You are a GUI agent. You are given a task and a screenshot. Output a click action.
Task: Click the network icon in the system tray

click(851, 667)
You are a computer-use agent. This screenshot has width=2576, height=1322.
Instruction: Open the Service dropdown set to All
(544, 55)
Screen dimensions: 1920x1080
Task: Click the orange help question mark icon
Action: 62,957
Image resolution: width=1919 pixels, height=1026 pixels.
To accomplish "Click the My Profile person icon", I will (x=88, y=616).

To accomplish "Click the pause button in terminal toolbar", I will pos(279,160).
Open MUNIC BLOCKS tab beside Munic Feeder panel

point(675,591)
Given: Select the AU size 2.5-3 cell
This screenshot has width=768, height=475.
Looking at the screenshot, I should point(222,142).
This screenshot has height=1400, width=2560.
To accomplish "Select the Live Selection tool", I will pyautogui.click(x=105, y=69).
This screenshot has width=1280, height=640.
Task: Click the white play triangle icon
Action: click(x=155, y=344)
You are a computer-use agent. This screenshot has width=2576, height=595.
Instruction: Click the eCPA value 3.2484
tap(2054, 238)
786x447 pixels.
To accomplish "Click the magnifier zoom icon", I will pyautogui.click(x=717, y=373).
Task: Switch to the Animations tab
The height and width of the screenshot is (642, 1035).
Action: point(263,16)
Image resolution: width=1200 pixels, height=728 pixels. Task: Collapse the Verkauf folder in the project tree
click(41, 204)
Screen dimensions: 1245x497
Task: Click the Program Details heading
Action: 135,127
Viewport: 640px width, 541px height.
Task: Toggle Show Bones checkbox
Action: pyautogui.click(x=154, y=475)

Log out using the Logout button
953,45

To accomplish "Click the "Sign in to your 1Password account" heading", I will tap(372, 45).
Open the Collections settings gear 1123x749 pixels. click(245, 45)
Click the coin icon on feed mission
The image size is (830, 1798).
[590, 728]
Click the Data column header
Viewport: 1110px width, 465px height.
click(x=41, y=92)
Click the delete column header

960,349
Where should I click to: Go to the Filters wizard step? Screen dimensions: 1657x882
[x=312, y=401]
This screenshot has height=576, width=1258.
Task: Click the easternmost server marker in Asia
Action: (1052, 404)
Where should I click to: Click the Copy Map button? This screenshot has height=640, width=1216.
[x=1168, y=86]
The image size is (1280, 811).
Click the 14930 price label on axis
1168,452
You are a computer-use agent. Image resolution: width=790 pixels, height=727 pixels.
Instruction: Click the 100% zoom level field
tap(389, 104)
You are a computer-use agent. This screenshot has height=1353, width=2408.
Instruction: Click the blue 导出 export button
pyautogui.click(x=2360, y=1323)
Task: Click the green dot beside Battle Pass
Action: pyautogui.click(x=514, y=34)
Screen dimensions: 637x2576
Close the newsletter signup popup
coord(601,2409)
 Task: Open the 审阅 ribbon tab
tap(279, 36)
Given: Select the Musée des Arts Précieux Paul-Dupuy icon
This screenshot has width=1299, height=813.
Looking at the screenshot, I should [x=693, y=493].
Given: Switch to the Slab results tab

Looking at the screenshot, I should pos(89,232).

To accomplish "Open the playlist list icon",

Task details: Write out the entries above as a numbered list, from the start of the entries through the line containing "will (x=88, y=616).", both included, with blank lines dropped.

The reply:
1. You are a GUI agent. You are given a task and a screenshot. Output a click action.
2. Task: Click the network icon in the system tray
3. click(851, 667)
4. You are a computer-use agent. This screenshot has width=2576, height=1322.
5. Instruction: Open the Service dropdown set to All
6. (544, 55)
7. Screen dimensions: 1920x1080
8. Task: Click the orange help question mark icon
9. Action: 62,957
10. Image resolution: width=1919 pixels, height=1026 pixels.
11. To accomplish "Click the My Profile person icon", I will (x=88, y=616).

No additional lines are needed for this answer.